What the task requires
Write out, word for word, the part of the listing below that opens with the line containing "DVDFab Passkey 使い方 (37, 1965)" and closes with the line containing "Более миллиарда рублей", keeping both of those lines and adding no others.

Entries provided
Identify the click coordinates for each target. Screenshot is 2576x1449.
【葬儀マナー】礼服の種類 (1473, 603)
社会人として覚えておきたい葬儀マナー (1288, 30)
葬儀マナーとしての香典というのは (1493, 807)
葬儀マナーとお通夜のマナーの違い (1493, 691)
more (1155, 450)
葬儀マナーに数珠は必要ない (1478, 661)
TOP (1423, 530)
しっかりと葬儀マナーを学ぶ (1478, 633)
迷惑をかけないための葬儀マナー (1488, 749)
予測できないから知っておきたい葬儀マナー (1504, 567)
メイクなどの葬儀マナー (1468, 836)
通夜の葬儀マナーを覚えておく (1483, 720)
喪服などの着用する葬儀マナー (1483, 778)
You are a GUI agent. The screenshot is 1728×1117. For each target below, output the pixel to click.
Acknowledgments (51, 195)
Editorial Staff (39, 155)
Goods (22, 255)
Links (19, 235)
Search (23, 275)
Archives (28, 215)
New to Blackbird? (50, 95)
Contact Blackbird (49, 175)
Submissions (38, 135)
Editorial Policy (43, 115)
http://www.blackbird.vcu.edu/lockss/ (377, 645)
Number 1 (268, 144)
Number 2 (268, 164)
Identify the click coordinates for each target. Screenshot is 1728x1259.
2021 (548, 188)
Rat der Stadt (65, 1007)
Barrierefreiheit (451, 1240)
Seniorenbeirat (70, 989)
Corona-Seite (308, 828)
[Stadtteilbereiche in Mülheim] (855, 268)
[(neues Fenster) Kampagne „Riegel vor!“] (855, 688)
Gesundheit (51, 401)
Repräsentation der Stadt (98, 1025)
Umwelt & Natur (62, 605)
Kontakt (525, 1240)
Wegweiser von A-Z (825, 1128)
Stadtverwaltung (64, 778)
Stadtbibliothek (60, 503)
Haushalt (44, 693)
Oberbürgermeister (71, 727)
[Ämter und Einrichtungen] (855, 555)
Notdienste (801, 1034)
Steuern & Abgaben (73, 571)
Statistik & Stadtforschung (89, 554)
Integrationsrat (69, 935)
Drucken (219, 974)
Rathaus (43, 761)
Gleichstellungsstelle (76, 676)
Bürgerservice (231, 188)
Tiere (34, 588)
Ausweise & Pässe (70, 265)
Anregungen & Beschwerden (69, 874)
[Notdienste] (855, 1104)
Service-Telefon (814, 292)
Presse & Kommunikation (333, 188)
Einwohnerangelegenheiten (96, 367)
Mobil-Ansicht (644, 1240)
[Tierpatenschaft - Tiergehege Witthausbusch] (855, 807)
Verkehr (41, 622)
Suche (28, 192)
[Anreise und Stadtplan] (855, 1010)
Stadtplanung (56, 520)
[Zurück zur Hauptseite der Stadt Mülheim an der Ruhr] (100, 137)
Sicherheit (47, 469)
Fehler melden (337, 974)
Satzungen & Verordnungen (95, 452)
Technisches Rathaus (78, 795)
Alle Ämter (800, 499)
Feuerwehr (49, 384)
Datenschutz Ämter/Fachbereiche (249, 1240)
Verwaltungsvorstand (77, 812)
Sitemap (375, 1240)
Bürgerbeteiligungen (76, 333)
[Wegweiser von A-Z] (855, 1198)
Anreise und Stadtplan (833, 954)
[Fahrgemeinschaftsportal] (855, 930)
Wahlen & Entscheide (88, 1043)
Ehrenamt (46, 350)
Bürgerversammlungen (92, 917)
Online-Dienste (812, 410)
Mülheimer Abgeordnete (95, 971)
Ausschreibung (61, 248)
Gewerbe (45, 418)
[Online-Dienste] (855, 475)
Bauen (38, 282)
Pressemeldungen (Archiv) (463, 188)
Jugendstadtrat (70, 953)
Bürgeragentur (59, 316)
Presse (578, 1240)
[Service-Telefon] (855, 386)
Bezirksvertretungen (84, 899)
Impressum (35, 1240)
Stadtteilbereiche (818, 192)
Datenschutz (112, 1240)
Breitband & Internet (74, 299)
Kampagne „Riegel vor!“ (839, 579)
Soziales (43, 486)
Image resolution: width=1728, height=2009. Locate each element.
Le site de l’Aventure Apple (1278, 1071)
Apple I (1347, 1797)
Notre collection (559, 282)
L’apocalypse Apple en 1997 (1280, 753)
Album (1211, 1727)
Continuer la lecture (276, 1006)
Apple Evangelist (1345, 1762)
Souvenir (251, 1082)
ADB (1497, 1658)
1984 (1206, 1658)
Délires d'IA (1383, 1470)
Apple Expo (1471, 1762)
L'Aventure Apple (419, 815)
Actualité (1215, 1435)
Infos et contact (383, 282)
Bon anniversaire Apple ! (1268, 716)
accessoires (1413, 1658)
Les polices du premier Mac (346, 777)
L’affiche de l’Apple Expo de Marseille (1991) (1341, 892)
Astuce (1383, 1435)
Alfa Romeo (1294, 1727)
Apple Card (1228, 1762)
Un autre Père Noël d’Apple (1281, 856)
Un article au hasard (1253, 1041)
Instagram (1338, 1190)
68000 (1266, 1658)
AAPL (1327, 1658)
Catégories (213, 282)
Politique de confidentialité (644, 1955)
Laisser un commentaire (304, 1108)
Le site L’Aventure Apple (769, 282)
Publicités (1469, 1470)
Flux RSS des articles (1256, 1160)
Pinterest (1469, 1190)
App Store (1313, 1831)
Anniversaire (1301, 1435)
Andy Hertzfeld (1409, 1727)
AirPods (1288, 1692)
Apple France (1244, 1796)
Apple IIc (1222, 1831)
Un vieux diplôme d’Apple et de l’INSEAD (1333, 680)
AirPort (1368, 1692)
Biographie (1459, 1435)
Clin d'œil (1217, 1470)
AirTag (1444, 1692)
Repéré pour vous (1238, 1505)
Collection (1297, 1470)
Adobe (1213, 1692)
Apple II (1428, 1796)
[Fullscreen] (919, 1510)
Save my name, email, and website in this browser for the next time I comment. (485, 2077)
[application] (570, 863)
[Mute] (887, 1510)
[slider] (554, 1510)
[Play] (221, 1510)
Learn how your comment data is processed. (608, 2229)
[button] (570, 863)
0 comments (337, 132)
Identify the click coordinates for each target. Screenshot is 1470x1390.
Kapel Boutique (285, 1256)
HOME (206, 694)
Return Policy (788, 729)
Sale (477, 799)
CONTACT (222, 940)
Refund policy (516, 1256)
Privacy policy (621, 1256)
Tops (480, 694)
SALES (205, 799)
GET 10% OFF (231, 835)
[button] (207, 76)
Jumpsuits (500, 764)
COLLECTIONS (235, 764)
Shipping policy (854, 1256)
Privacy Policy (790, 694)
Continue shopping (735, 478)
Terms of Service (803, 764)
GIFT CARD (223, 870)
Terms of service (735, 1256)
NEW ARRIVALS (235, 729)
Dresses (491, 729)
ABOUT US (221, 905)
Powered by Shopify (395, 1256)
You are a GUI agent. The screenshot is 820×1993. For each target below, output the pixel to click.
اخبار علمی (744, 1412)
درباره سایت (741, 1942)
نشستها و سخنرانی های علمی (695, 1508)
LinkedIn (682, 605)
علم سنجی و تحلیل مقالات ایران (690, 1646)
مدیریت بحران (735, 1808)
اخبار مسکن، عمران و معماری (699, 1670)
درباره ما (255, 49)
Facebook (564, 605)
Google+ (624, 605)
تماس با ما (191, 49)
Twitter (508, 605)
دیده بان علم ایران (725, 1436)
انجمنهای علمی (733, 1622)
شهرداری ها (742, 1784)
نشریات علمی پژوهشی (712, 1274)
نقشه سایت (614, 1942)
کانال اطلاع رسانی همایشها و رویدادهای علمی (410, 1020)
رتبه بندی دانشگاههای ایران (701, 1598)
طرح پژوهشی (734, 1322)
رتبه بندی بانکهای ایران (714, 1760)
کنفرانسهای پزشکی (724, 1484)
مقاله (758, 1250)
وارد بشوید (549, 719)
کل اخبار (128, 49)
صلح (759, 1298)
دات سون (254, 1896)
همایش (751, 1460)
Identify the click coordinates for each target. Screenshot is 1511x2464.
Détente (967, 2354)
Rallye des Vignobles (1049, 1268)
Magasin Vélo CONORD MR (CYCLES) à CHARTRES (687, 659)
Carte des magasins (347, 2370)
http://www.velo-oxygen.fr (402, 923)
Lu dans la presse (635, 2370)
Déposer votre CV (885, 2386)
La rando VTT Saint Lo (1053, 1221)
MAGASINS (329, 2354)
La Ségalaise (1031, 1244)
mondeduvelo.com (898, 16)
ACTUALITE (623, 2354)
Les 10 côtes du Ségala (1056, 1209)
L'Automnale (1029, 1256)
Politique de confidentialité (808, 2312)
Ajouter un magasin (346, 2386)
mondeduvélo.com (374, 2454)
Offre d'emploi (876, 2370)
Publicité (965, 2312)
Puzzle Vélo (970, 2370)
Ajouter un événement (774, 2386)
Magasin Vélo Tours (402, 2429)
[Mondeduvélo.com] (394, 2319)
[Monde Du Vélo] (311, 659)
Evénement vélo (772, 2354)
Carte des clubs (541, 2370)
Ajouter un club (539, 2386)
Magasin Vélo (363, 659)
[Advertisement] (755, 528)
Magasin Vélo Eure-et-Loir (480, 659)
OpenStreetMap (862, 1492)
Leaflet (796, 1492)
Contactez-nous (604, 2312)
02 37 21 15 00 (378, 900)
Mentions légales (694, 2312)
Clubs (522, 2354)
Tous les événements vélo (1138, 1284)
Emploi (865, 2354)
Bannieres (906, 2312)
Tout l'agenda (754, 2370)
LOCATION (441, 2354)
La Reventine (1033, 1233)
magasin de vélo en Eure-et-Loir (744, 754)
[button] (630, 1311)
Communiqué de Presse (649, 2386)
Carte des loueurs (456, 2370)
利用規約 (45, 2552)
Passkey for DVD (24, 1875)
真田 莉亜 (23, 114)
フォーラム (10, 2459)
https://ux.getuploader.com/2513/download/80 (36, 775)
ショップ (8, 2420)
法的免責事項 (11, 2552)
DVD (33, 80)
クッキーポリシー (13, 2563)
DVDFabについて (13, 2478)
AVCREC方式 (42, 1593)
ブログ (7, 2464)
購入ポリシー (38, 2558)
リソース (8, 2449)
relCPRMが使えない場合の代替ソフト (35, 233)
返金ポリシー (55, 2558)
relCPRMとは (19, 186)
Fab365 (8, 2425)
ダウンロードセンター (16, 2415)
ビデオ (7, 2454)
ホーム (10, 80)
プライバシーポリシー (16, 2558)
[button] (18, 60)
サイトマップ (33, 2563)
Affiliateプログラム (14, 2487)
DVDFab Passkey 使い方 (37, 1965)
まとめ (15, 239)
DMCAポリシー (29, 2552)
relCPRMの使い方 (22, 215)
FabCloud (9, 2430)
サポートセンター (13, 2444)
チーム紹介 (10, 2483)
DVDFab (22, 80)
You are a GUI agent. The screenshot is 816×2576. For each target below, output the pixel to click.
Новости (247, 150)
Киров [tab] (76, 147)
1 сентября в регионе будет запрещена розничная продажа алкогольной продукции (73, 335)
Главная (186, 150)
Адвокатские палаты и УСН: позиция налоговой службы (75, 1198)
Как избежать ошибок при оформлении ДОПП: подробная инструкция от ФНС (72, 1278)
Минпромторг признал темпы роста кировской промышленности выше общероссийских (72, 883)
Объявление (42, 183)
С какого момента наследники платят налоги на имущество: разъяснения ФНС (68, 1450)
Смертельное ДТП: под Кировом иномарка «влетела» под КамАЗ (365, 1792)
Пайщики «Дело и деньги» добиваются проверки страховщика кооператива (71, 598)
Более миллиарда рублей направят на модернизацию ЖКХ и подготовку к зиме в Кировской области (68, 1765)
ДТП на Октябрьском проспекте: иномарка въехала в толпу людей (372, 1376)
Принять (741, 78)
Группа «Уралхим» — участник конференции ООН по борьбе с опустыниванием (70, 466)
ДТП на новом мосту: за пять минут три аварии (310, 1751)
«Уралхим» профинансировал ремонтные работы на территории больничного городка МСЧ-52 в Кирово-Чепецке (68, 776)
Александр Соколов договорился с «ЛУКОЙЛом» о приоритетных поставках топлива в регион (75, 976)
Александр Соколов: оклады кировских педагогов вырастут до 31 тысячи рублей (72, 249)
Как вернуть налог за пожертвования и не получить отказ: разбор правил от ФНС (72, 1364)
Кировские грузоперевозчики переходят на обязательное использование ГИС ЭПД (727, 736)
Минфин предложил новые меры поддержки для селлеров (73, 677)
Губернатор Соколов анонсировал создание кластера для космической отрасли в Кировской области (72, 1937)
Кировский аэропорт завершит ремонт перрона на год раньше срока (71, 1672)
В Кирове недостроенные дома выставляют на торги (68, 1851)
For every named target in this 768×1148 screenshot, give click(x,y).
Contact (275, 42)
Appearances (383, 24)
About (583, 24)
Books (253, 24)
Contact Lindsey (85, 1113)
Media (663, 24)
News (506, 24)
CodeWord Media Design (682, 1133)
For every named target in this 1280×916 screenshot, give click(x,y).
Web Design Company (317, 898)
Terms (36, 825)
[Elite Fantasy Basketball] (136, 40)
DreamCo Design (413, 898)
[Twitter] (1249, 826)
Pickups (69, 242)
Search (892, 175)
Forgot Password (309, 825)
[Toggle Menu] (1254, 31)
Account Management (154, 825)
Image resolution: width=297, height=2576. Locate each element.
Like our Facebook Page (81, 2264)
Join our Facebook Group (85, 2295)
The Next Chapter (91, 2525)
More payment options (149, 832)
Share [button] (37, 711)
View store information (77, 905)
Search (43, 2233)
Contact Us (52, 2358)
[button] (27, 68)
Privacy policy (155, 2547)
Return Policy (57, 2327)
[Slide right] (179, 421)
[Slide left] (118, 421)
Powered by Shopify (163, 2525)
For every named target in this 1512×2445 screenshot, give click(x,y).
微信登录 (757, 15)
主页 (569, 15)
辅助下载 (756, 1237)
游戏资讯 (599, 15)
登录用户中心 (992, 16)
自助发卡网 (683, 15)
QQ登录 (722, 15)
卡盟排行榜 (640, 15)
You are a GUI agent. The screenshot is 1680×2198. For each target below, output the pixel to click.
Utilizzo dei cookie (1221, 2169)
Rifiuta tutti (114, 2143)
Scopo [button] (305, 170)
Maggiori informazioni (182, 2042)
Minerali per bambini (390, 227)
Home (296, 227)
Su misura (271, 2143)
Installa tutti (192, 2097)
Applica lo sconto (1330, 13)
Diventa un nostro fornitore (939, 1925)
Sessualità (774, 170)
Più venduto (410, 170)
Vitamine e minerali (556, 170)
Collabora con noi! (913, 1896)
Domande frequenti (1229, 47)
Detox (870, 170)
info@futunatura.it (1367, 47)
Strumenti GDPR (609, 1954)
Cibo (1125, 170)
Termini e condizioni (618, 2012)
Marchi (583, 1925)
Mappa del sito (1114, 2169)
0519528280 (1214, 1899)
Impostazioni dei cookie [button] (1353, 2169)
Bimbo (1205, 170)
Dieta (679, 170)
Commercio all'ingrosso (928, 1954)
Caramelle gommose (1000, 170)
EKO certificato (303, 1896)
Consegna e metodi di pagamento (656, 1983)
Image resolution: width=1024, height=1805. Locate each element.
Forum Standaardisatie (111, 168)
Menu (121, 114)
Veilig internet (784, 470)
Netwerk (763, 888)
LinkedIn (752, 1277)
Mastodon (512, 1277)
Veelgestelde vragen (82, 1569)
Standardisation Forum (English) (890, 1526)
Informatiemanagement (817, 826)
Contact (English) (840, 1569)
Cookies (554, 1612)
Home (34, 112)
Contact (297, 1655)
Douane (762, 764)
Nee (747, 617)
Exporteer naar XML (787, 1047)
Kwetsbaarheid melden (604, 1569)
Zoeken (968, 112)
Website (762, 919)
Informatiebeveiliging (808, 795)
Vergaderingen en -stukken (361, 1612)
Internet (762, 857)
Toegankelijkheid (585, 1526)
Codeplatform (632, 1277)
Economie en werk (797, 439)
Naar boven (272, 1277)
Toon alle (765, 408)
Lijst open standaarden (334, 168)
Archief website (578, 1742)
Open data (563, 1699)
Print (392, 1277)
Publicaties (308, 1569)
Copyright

Response
DVDFab Passkey 使い方 (37, 1965)
まとめ (15, 239)
DMCAポリシー (29, 2552)
relCPRMの使い方 (22, 215)
FabCloud (9, 2430)
サポートセンター (13, 2444)
チーム紹介 (10, 2483)
DVDFab (22, 80)
You are a GUI agent. The screenshot is 816×2576. For each target below, output the pixel to click.
Новости (247, 150)
Киров [tab] (76, 147)
1 сентября в регионе будет запрещена розничная продажа алкогольной продукции (73, 335)
Главная (186, 150)
Адвокатские палаты и УСН: позиция налоговой службы (75, 1198)
Как избежать ошибок при оформлении ДОПП: подробная инструкция от ФНС (72, 1278)
Минпромторг признал темпы роста кировской промышленности выше общероссийских (72, 883)
Объявление (42, 183)
С какого момента наследники платят налоги на имущество: разъяснения ФНС (68, 1450)
Смертельное ДТП: под Кировом иномарка «влетела» под КамАЗ (365, 1792)
Пайщики «Дело и деньги» добиваются проверки страховщика кооператива (71, 598)
Более миллиарда рублей направят на модернизацию ЖКХ и подготовку к зиме в Кировской области (68, 1765)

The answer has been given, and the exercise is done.